Inicia la “Canción del Jangadero” de Eduardo Falú y Jaime Dávalos, un coral compuesto por Daniel Alsúa, autor del arreglo del tema, que transmite esa idea polifónica que predomina en este disco. Los instrumentos van alternándose entre melodía y acompañamiento que resuelve en un entramado melódico propio de la música de cámara.

 

“Infancia” del Chango Spasiuk cierra el disco. Con el acordeonista como invitado, el disfrute llega a la escucha con una canción que nos permite trasladarnos de paisaje. Es la muestra de este enfoque de la música argentina en una visión más amplia, entrecruzada con diversos lenguajes camarísticos.

 

Escuchar “Infancia” sentado en el cordón de la vereda

“Costera”, Gabriela Roldán
(Epsa, 2014)

 

Este registro es la estampa de un estilo. Con 13 tracks, “Costera” es un disco de música litoraleña. Abordada desde una voz singular, Gabriela Roldán hace propios clásicos del género a partir del tono de su voz y su modo de interpretar cada canción. Con bellos arreglos que mantienen el espíritu tradicional de las composiciones, este disco es una buena puerta de entrada hacia estas músicas del río.

 

Así, se suceden chamamés, rasguidos dobles y polcas en lo que respecta a los ritmos, descripciones de paisajes y detalles de la naturaleza en sus letras y un ramillete de compositores consagrados en la música del litoral. Antonio Tarragó Ros, Ramón Ayala, Ricardo Linares, Heraclio Pérez, Jorge Méndez, Edgar Romero Maciel, son algunos de ellos.

 

Conocedora del lenguaje musical, su voz se distingue por su tono aterciopelado, sólido y proyectado con seguridad desde cada nota que evidencia no sólo talento sino técnica y trabajo en el canto. Así, con voz melodiosa, Gabriela nos invita a introducirnos en este universo musical. “El Cosechero”(Ramón Ayala) abre paso en una versión afinada, más ligada y con notas largas no tan hablada como nos tiene acostumbrados la voz de Ayala.

 

Sin lugar a dudas, el acordeón es el sonido que reina fiel al estilo. En el chamamé “Soy de Santa Fe” (Gustavo Machado/ JM Arnulphi) que fue escrito especialmente para esta cantora que lleva la música de estos lares por el mundo, las cadencias de este instrumento enamoran y enaltecen al poema.

 

“Litoraleña” (Osvaldo Sosa Cordero/ Florencio Gónzalez) es uno de los puntos fuertes en la lista, con la participación del cantor entrerriano Mario Suárez las voces confluyen en este chamamé de manera precisa, simple y bella.

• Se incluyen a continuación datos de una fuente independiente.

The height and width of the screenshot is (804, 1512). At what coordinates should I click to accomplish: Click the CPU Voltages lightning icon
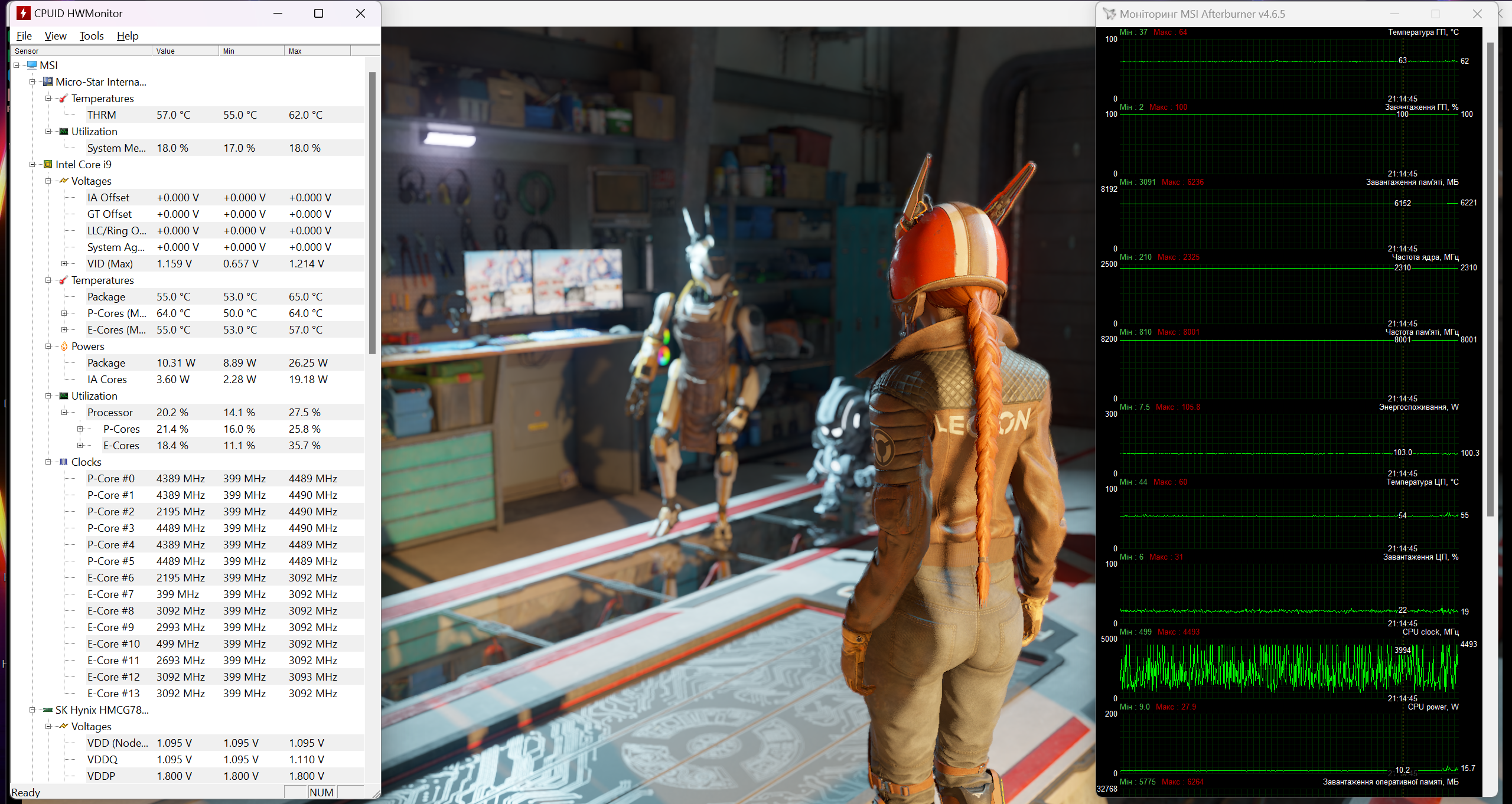click(x=64, y=181)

En tanto, el piano de Mario Spinosi y la guitarra de Osvaldo Lucero, imprimen aire fresco y una versión diferente a las conocidas a la polca “Viejo Paraná” (Edgar Romero Maciel/Albérico Mansilla).

 

Para bailar está el chamamé “Carrero Cachapacero” (Heraclio Pérez/ Marcos Ramírez), con una fuerte presencia de la batería (mucho platillo) y el bajo como base, y la expresividad del acordeón como acompañamiento, con la línea melódica “apoyada” por acordes plaqué o arpegios rápidos. La letra es un convite a saber de la rutina del varón que nació y se crió en el monte y da sapucay fuerte para abrirse camino en la vida.

 

Con canciones de corta duración e intercaladas se propicia la continuidad en la escucha. Un disco para disfrutar de un tirón. La yapa: una selección de carnavalitos para el final “Vuela una lágrima” (Alberto Plaza), “Ojos de cielo”, “Alelí” y “Sube, sube” (Víctor Heredia). Un aire festivalero para el final que escapa a la esencia de esta cantante, pero sin embargo suma en su paleta artística.

 

Escuchar “La canoa” andando en bicicleta por la costanera de cualquier ciudad con vista al río.